Introduction Bone marrow biopsies (BMBx) are an integral part of the diagnosis and management of plasma cell disorders (PCD) because they provide access to the tumor cells themselves but also to the immune microenvironment relevant to these disorders. However, due to the invasiveness, discomfort, and expense, BMBx are only utilized at a very limited number of timepoints during diagnosis and treatment. With the evolving role of liquid biopsy techniques in the management of hematologic malignancies, a deeper understanding of how closely the peripheral blood (PB) immune milieu reflects that of the BM, has the potential to add another dimension to the pursuit of less invasive, less costly methods for diagnosis and monitoring disease response. Furthermore, immune recovery is a new area of interest in patients having received effective therapies, but the timepoint for the assessment is unclear. PB tests allow for more frequent and less invasive testing than BMBx. The current study provides insight into which lymphocyte populations and functional subsets are most closely correlated in paired PB and BM.

Methods The patients included in this analysis (n=65) were being worked up for PCDs and were ultimately diagnosed with multiple myeloma (n=36), smoldering multiple myeloma (n=5), monoclonal gammopathy of undetermined significance (n=11), Waldenström macroglobulinemia (n=4), light chain amyloidosis (n=3), or another hematologic condition (n=6). Sampling of paired PB and BM were done within 15 days of one another and were done on treatment-naïve patients. A comprehensive flow cytometry panel was utilized to assess the PB and BM frequency of lymphocyte populations, including CD4+, CD8+, and gamma-delta (γδ) T cells, B cells, natural killer (NK) cells, and NKT cells. The current analysis includes 47 markers of interest representing absolute cell counts (per μL) of these populations and major functional subsets, such as naïve, memory, exhausted, and terminally differentiated, as well as key ratios of interest. Correlations between populations in PB and BM are estimated using Spearman's rank correlation coefficients (ρ), with p-values ≤.05 considered significant. The false discovery rate (FDR) is controlled using the Benjamini-Hochberg procedure.

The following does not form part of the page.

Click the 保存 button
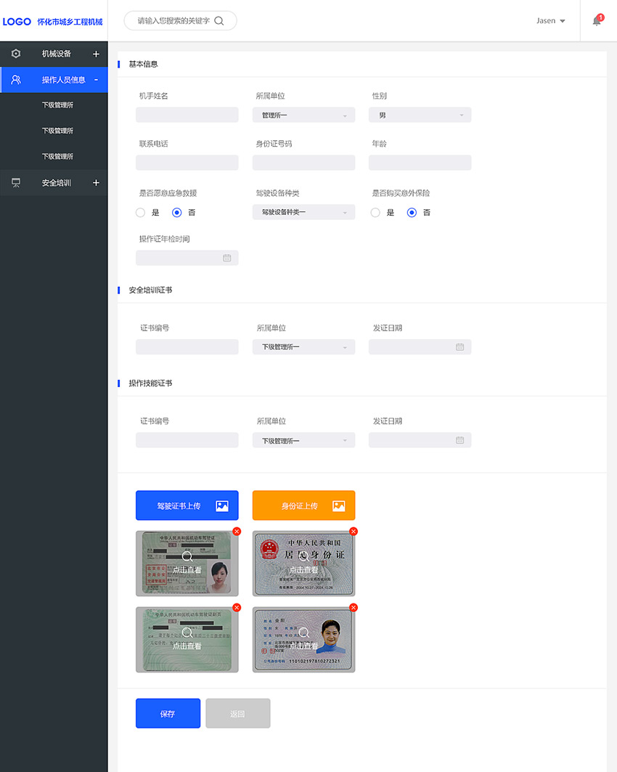 [168, 713]
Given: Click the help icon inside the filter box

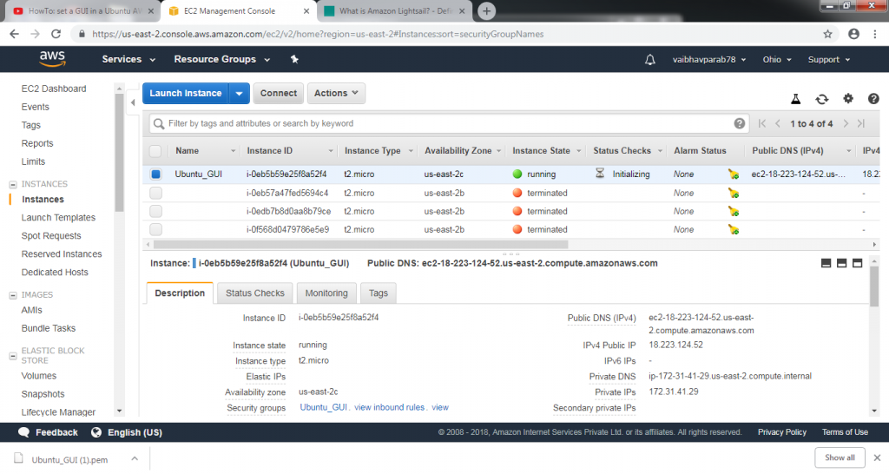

Results Patients included in the study have a mean age at sampling of 67.0 years. More than two-thirds (69%) of the patients are male.

As expected, the median absolute counts of most lymphocyte populations are greater in the BM than PB, with the exception of CD4+ T cells. Overall, there is strong correlation between the paired specimens, with the median correlation of all 47 markers being ρ=.80. All p-values are <.0001, and all immune markers remain significantly correlated after correction for FDR.

There are 9 markers with very strong correlation (ρ>.90), 31 with strong correlation (ρ>.70), and 7 with moderate correlation (ρ>.50). The major lineages had the following correlations between PB and BM: CD4+ T cells (ρ=.81), CD8+ T cells (ρ=.84), γδ T cells (ρ=.85), B cells (ρ=.86), NK cells (ρ=.65), and NKT cells (ρ=.92). The functional subsets that are very strongly (ρ>.90) correlated between PB and BM are CD4+ naïve T cells (ρ=.92), naïve B cells (ρ=.91), non-class switched memory B cells (ρ=.91), NKT cells (ρ=.92), terminally differentiated NKT (ρ=.95), and the following ratios: CD4/CD8 (ρ=.94), CD4+ naïve/memory (ρ=.94), CD4+ exhausted/non-exhausted T cells (ρ=.92), and CD8+ exhausted/non-exhausted T cells (ρ=.93). The populations with the lowest correlations between PB and BM include CD4+ effector memory (TEM) (ρ=.69), CD4+ terminally differentiated effector memory (ρ=.68), CD4+ regulatory T cells (ρ=.65), CD8+ TEM (ρ=.66), the ratio of CD8+ TEM to central memory (TCM) (ρ=.59), class-switched memory B cells (ρ=.68), and NK cells (ρ=.65). Symptomatic and asymptomatic patients had similarly strong correlations between PB and BM, with the exception of CD4+ TIGIT and PD1 exhausted populations and CD8+ TEM being more strongly correlated in asymptomatic, and CD8+ naïve and B cells being more strongly correlated in symptomatic patients.

Conclusion The current study presents evidence that the PB immune profile is strongly correlated with that of BM. Additional work is needed to study rarer and more specifically defined populations, to examine how these relationships hold up in different PCD diagnoses, and to examine whether treatment impacts these PB-BM correlations.